NI antibody titers were measured as previously described (
20). First, the dilution of the virus that resulted in a 90 to 95% maximum signal was elected for use in serology. The sera were heat treated (56°C for 45 min), 2-fold serially diluted in phosphate-buffered saline–bovine serum albumin (PBS–BSA) and added to duplicate wells on a fetuin (Sigma-Aldrich) coated plate. An equal volume of the selected virus dilution was added to all serum-containing wells in addition to wells containing diluent without serum that served as a virus-only control. The plates were incubated for 16 to 18 h at 37°C, then washed with PBS–0.05% Tween 20 (PBS-T) before adding 100 μL/well peanut agglutinin conjugated to horseradish peroxidase (PNA-HRPO, Sigma-Aldrich). Plates were incubated at room temperature for 2 h and washed with PBS-T before adding
O-phenylenediamine dihydrochloride (OPD, Sigma-Aldrich) to the plate. Then, 100 μL of the OPD substrate was added to each well on all plates and incubated in the dark, and the color reaction was stopped by adding 100 μL/well of 1 N sulfuric acid. The plates were read at 490 nm for 0.1 s using a microplate fluorimeter (FLUOstar OPTIMA F, BMG LABTECH).

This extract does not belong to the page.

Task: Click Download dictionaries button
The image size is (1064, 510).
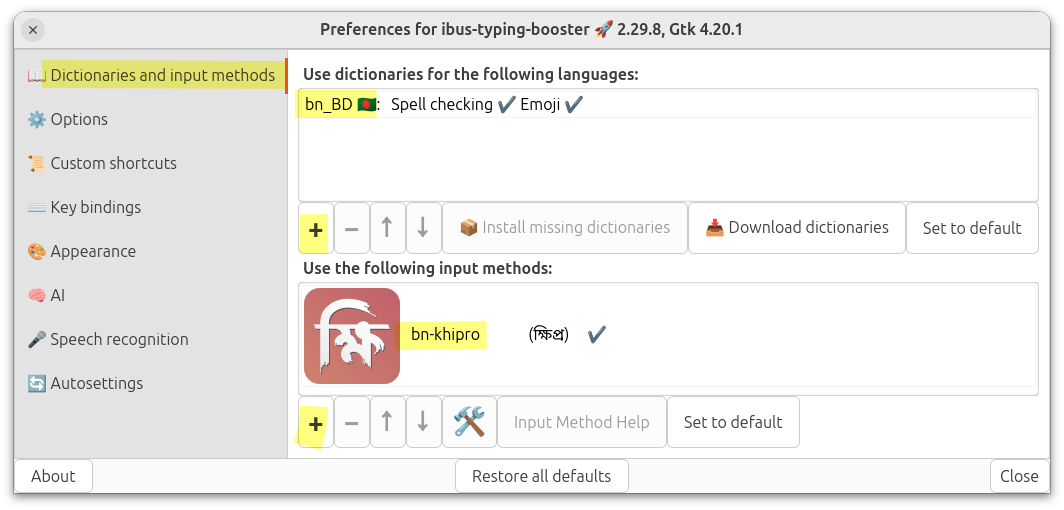Action: [x=797, y=228]
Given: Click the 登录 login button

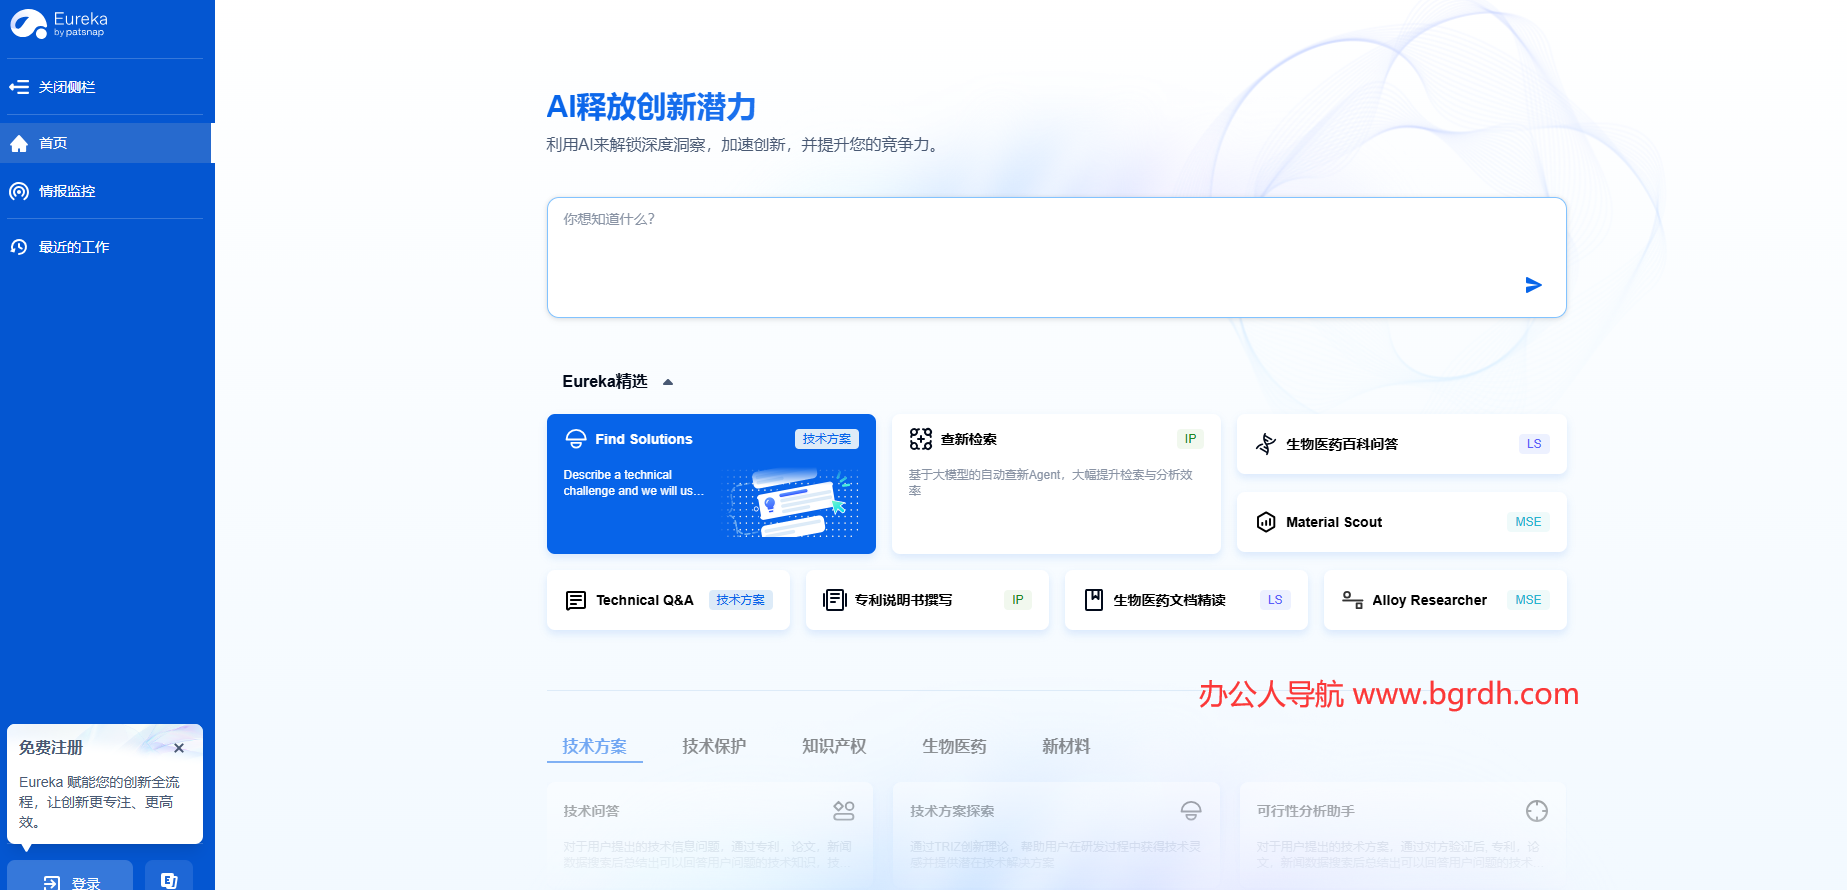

HI assay to measure the anti-HA antibody titers.
Human sera were treated with receptor-destroying enzyme (RDE) II (Accurate, no. YCC340-122) overnight and were heat inactivated for 30 min at 56°C. The heat-inactivated sera were serially 2-fold diluted and incubated with A(H1N1) and A(H1N1)pdm09 viruses diluted to 8 HA/50 μL for 30 min at room temperature. Next, 0.5% turkey RBCs were added to the mixture and incubated for 30 min. The highest sera dilution that inhibited hemagglutination was recorded as the HI titer.
Antigenic cartography.
Antigenic cartography of endpoint ELLA two-way NI titers (
Table 1) generated using recombinant influenza H6N1 viruses and polyclonal A(H1N1)-raised ferret antisera were optimized over 1,000 iterations into a two-dimensional (2D) antigenic landscape with the ACMACS-API software suite (version acmacs-c2-20161026-0717 and i19 build host) (
39). NI titer values of 5 were assigned for all results below the ELLA limit-of-detection (NI titer <10). Modeled NI trends were rendered into 2D X/Y-mapping coordinates and annotated in tableau desktop (version 2022.3.0). All applied code sets are available from the authors upon request.
Genetic analysis.
The phylogenetic tree was constructed using the full coding region of the NA gene of 89 selected human A(H1N1) strains from 1977 to 2008 obtained from global initiative on sharing all influenza data (GISAID). NA nucleotide sequences were aligned, and the maximum-likelihood tree (bootstrap 500 replicates) was constructed using molecular evolutionary genetics analysis (MEGA, version 11.0.10). The constructed tree was visualized with the Geneious Prime 2023.0.1.
Site-directed mutagenesis.
Single amino acid changes, S247N, K369R, N386K, and R434N were introduced into the plasmid-encoding USSR/77-NA gene, and the amino acid change K386N was introduced into the plasmid-encoding Singapore/86-NA gene using the QuikChange II site-directed mutagenesis kit (Agilent Technologies).
Statistical analysis.
RStudio (version 1.3.1093) was used to generate generalized additive model (GAM) fitted to log2 HI and NI titer against the age of the individuals at the time of virus isolation using the mgcv package (version 1.8-33).